Literature DB >> 19967414

Increased H2O2 level in exhaled breath condensate in primary breast cancer patients.

Robert A Stolarek1, Elzbieta Potargowicz, Ewa Seklewska, Jarosław Jakubik, Marek Lewandowski, Arkadiusz Jeziorski, Dariusz Nowak.   

Abstract

PURPOSE: This study was designed to assess exhaled hydrogen peroxide (H(2)O(2)), blood serum antioxidant capacity, and tumor necrosis factor-alpha (TNFalpha) in primary breast cancer (PBC).
METHODS: The study included 34 consecutive, non-smoking PBC patients (aged 62.5 +/- 13.5 at surgery) prior to the treatments, qualified for modified radical mastectomy and not undergoing any adjuvant systemic therapy, and 33 healthy controls.

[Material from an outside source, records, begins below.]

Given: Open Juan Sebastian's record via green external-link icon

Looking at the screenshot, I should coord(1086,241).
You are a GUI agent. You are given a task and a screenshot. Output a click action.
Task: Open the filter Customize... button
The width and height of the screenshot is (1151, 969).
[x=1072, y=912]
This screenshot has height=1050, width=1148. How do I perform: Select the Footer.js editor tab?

The post surgery pathological assessment included tissue expression of estrogen (ER) and progesterone (PR) receptors, and epidermal growth factor receptor type 2 (HER-2/neu). Exhaled H(2)O(2) was determined fluorometrically in the exhaled breath condensate (EBC). Blood serum antioxidant capacity and TNFalpha levels were assessed with ferric reducing ability of plasma (FRAP) and ELISA immunoassay, respectively.
RESULTS: In PBC patients, 10 ER, 11 PR, and 9 HER-2/neu positive tumors were identified and HER-2/neu score was 2+ in 20% of all tumors. Median (Me) H(2)O(2) was increased up to 0.44 microM (interquartile range IR: 0.20-1.25 microM) compared with healthy control of 0.36 microM (IR: 0.12-0.48 microM; p < 0.05). The H(2)O(2) concentration in EBC was significantly correlated (tau = 0.27; p = 0.03) and increased in cases with nodal metastases (n = 12; p = 0.04). Serum TNFalpha was increased up to 51.7 +/- 21.0 pg/ml compared with controls 17.2 +/- 3.65 pg/ml (p < 0.05). FRAP was increased to 1.41 +/- 0.37 mM Fe(2+) compared with control 1.19 +/- 0.17 mM Fe(2+); (p = 0.006).
CONCLUSIONS: This is the first study to demonstrate increased H(2)O(2) in exhaled breath condensate in patients with localized breast malignancy and its relation with clinical severity.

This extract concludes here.